Le nombre de personnes actuellement atteintes par le virus dépend du taux de mortalité, mais cette estimation nous dit qu’elle se compte déjà probablement en centaines de millliers.
Notons que l’estimation de la mortalité peut grimper jusqu’à 4-5% dans le cas où les moyens présents pour les malades ne sont pas suffisants (voir Hubei).
Conclusion
Il ne faut pas prendre la situation à la légère. Limiter la propagation est une question de vie ou de mort pour les personnes fragiles. Empêcher la surcharge des hôpitaux est surement le plus important pour limiter le nombre de décès.
Conseils: Nettoyez vos téléphones. Une part très importante de la population utilise son téléphone de manière compulsive toute la journée. L’utiliser, se laver les mains puis le réutiliser amène à de la contamination: nettoyez vos téléphones ! Et restez chez vous, autant que possible.
Update du 15/03/20: On peut se mouiller un peu plus. Ce dimanche 15 mars, les élections municipales ont été maintenues. Qui plus est il semblerait que beaucoup de gens aient voulu “féter” le dernier soir d’ouverture des bars ce samedi.
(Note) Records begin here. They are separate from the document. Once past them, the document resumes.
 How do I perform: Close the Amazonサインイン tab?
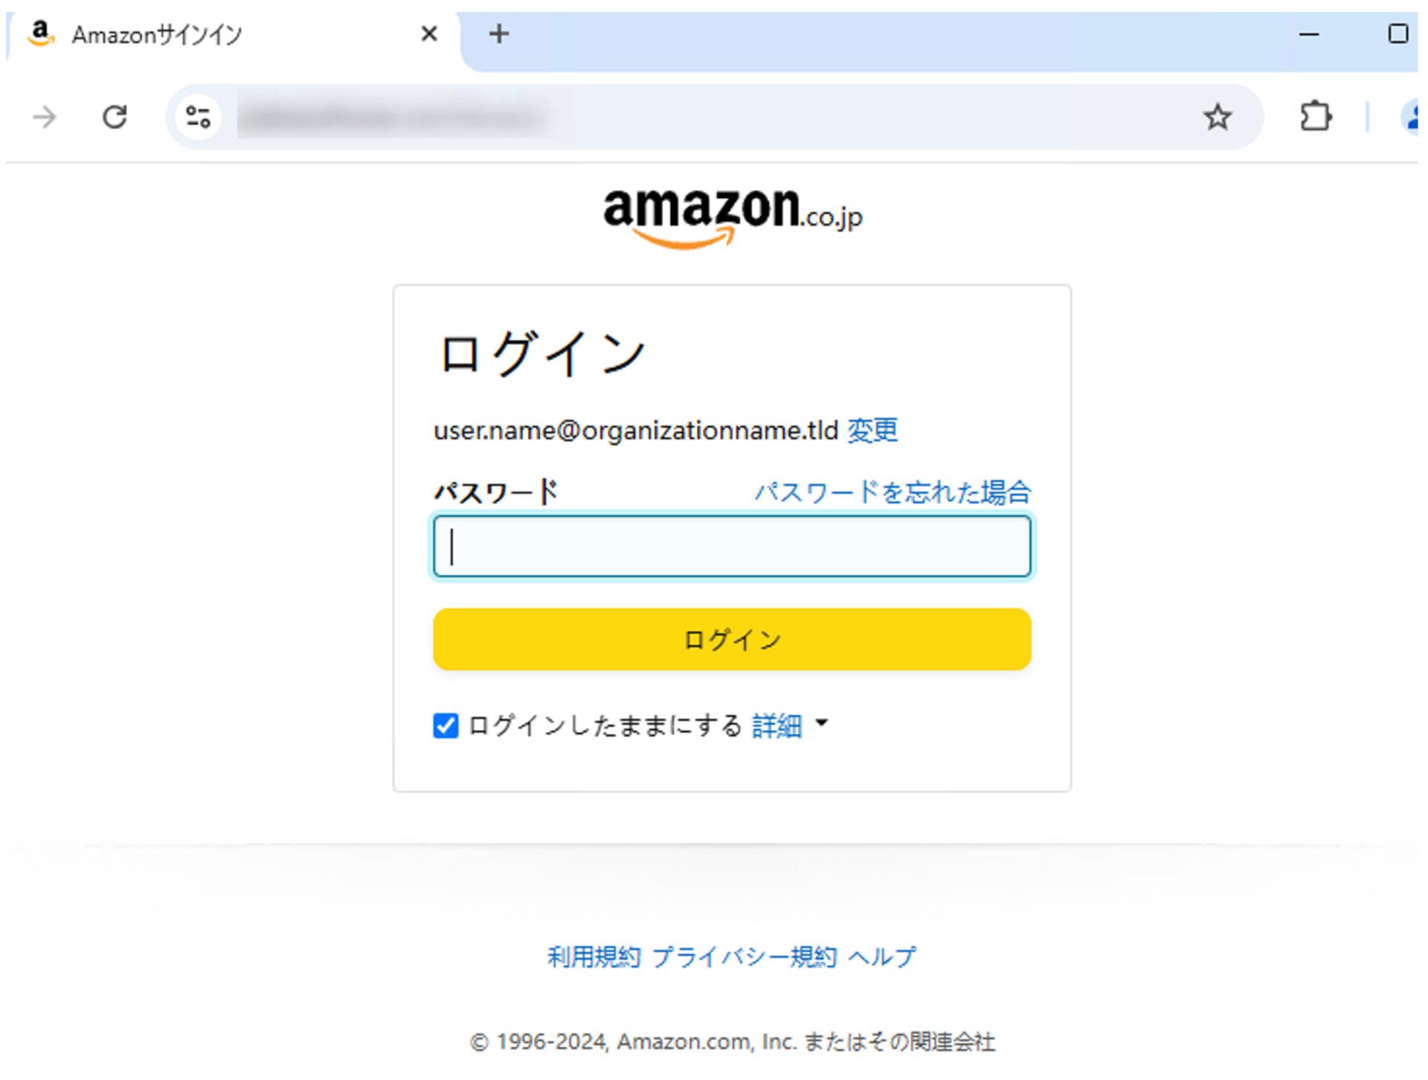pyautogui.click(x=429, y=33)
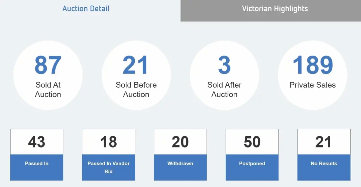Select the 3 Sold After Auction circle
Viewport: 361px width, 187px height.
coord(225,75)
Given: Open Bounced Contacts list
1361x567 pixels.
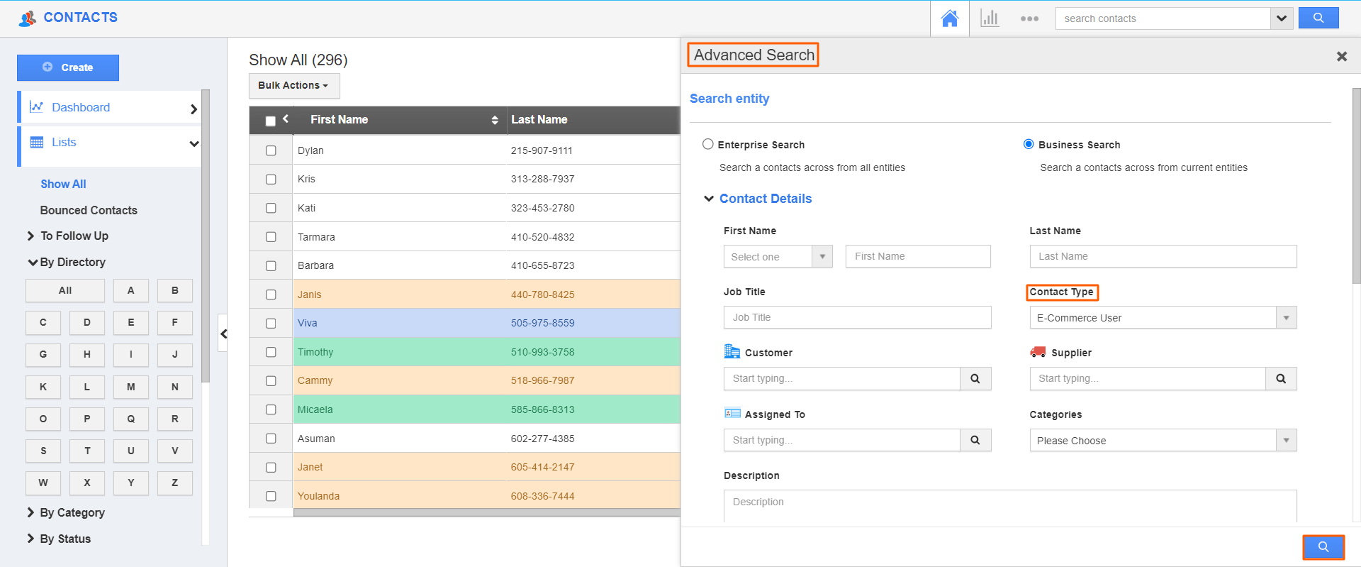Looking at the screenshot, I should click(89, 210).
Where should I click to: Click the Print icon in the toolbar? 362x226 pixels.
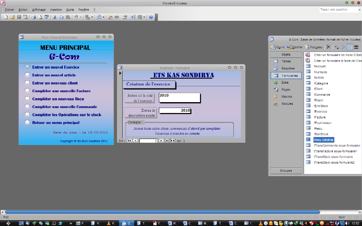click(x=33, y=17)
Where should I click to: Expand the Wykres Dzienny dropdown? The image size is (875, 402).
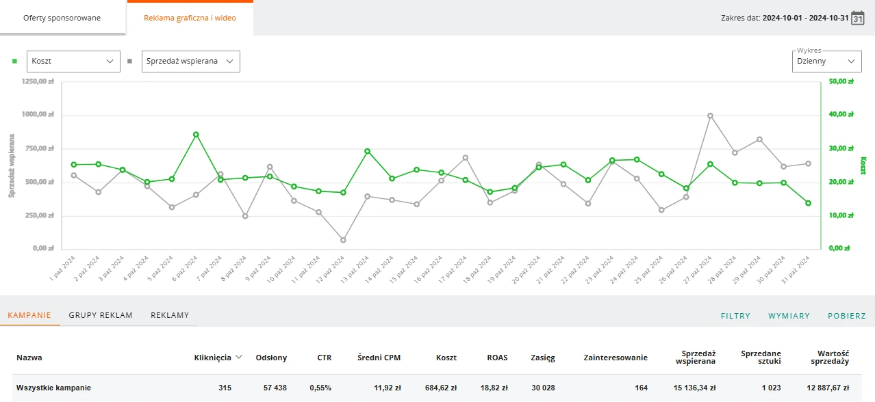pyautogui.click(x=826, y=61)
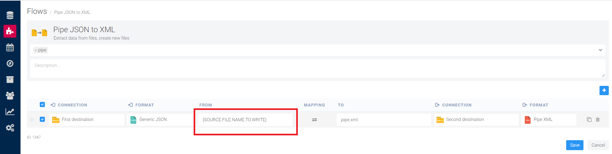Click the Save button
This screenshot has height=154, width=612.
(x=574, y=145)
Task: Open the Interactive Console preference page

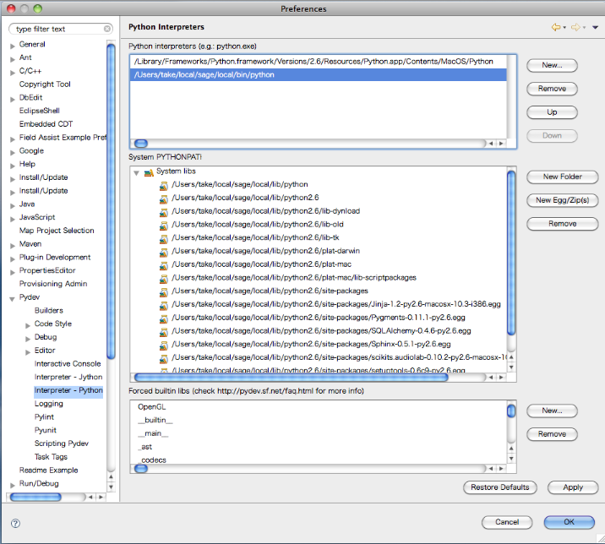Action: tap(67, 363)
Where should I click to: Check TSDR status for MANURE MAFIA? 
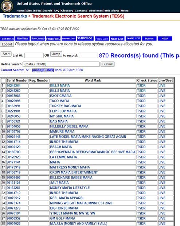click(141, 131)
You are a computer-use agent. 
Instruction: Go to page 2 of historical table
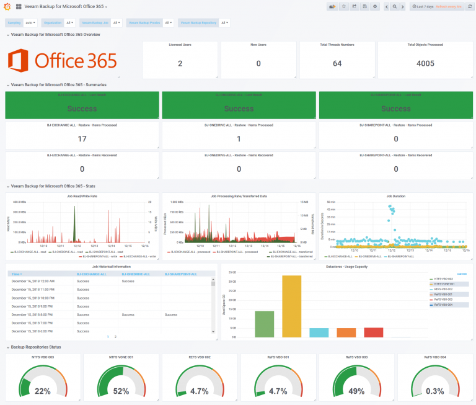click(x=115, y=337)
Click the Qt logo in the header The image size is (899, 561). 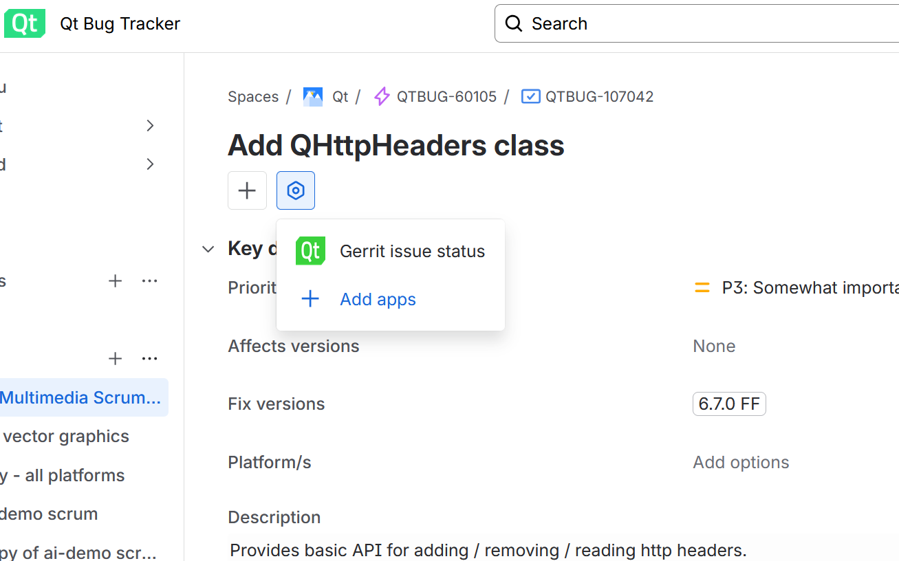pyautogui.click(x=25, y=23)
Il est donc raisonnable de penser qu’avant un ralentissement, dans environ 12-15 jours, il y aura un superpic de cas dû à ces deux évènements. Ceci sera problématique, puisque on aprochera probablement des 80k cas diagnostiqués, la population pourrait commencer à mal vivre l’isolement, et surtout à avoir une sensation d’inutilité des mesures, à cause de ce délai. Il faut que les gens comprennent ce phénomène de latence, pour mieux réagir.